**Exercise brief**
From the line containing "Carrito (1213, 40)" through the last line of the records below, output every line exactly, both ends included, except the pictures.

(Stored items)
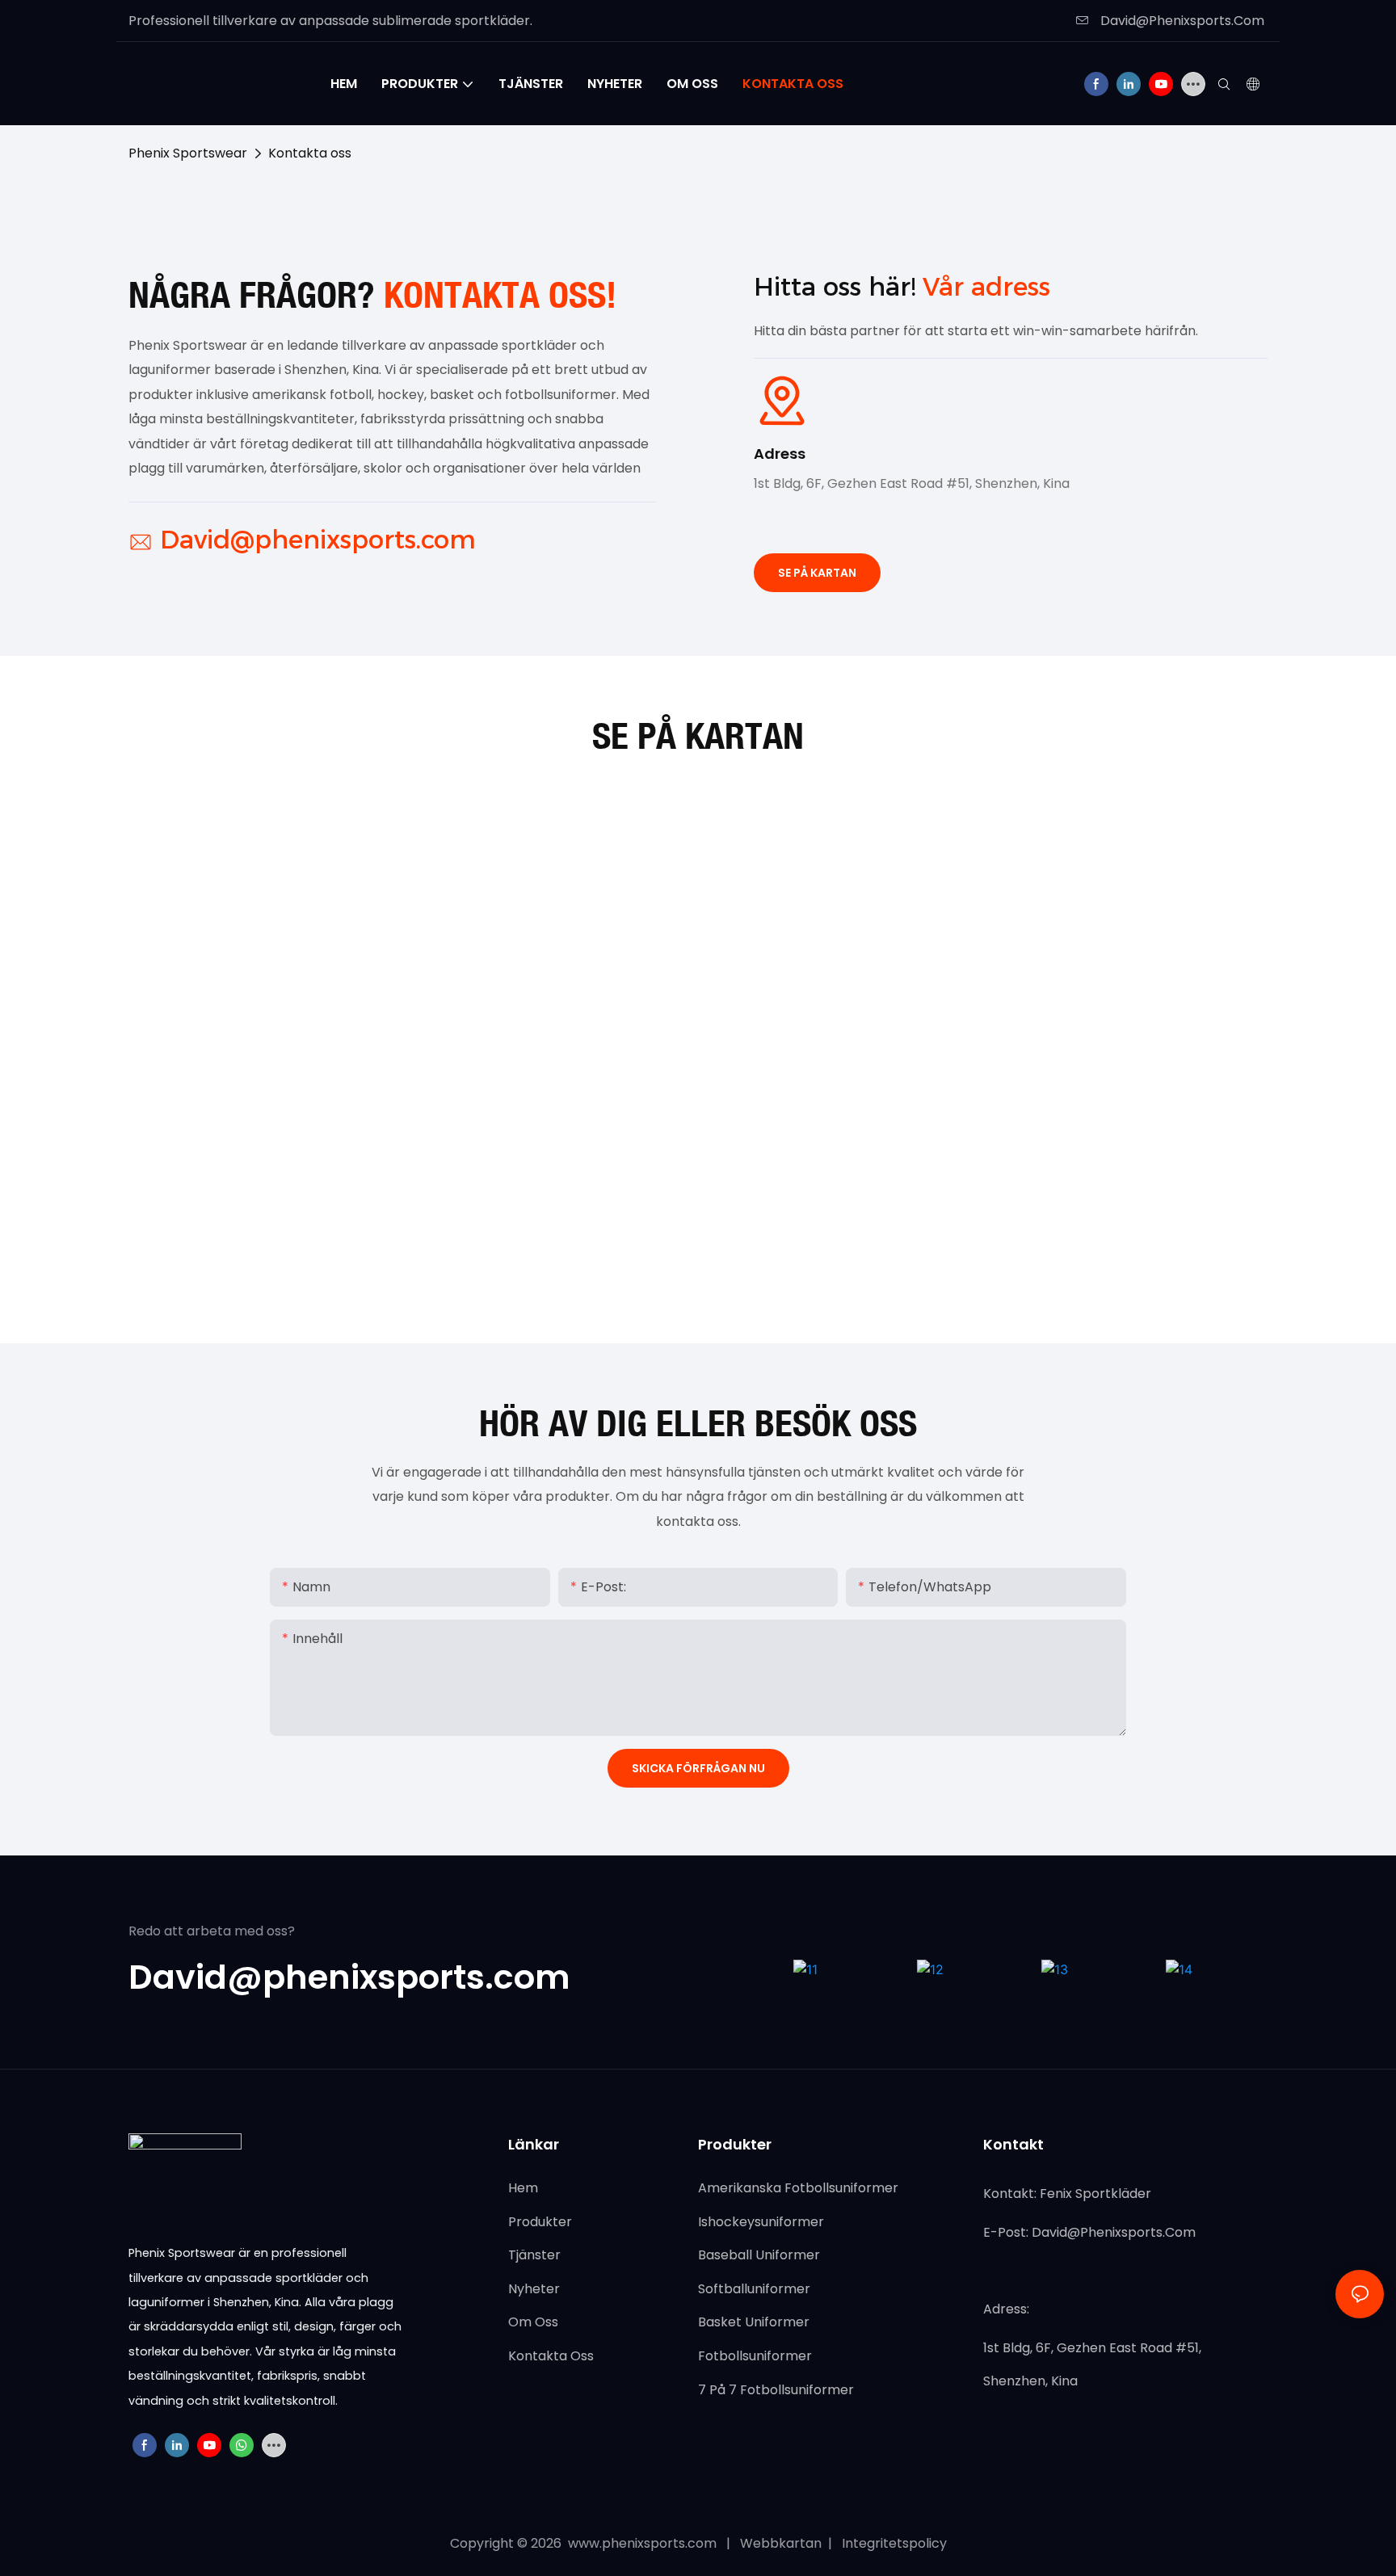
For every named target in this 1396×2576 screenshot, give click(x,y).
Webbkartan (782, 2543)
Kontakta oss (309, 153)
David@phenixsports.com (318, 539)
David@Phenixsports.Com (1180, 20)
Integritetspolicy (893, 2543)
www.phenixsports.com (642, 2543)
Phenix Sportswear (187, 153)
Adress (779, 453)
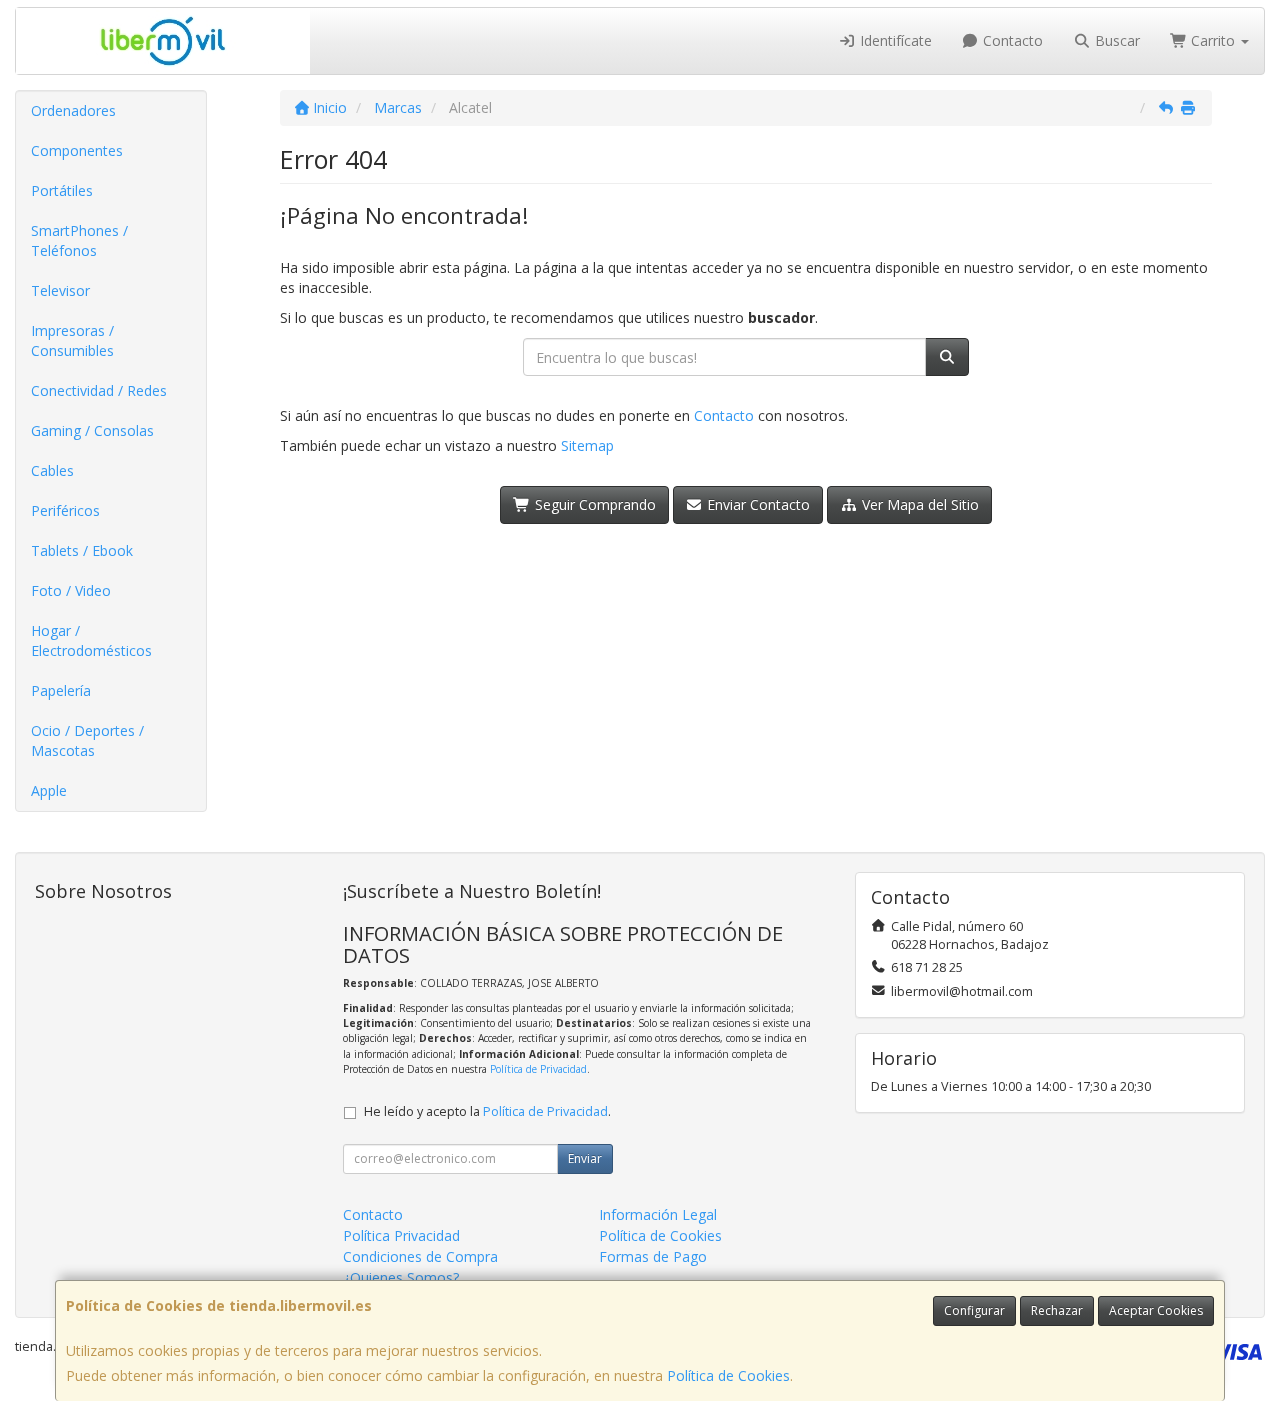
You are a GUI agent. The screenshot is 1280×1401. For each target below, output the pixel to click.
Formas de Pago (653, 1256)
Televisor (60, 290)
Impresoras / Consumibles (72, 340)
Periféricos (65, 510)
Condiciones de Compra (420, 1256)
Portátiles (62, 190)
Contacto (1011, 40)
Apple (49, 790)
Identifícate (894, 40)
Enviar (585, 1158)
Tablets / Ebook (82, 550)
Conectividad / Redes (99, 390)
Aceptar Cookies (1156, 1310)
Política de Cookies (728, 1375)
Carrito (1213, 40)
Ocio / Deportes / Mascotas (87, 740)
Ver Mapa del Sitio (918, 504)
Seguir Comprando (593, 504)
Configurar (974, 1310)
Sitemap (587, 445)
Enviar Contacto (756, 504)
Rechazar (1057, 1310)
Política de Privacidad (538, 1069)
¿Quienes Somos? (401, 1277)
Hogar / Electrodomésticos (91, 640)
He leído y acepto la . (487, 1111)
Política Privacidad (401, 1235)
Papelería (61, 690)
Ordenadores (73, 110)
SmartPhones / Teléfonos (79, 240)
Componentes (77, 150)
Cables (52, 470)
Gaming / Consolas (92, 430)
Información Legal (658, 1214)
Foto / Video (71, 590)
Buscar (1115, 40)
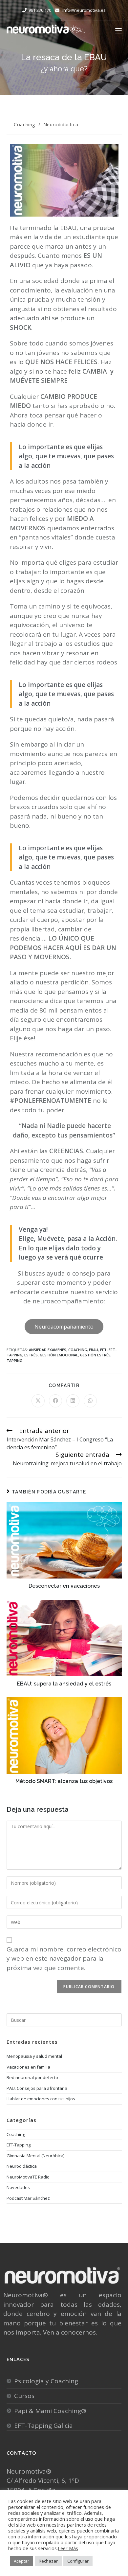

**Answer**
Carrito (1213, 40)
Ocio / Deportes / Mascotas (87, 740)
Ver Mapa del Sitio (918, 504)
Seguir Comprando (593, 504)
Configurar (974, 1310)
Sitemap (587, 445)
Enviar Contacto (756, 504)
Rechazar (1057, 1310)
Política de Privacidad (538, 1069)
¿Quienes Somos? (401, 1277)
Hogar / Electrodomésticos (91, 640)
He leído y acepto la . (487, 1111)
Política Privacidad (401, 1235)
Papelería (61, 690)
Ordenadores (73, 110)
SmartPhones / Teléfonos (79, 240)
Componentes (77, 150)
Cables (52, 470)
Gaming / Consolas (92, 430)
Información Legal (658, 1214)
Foto / Video (71, 590)
Buscar (1115, 40)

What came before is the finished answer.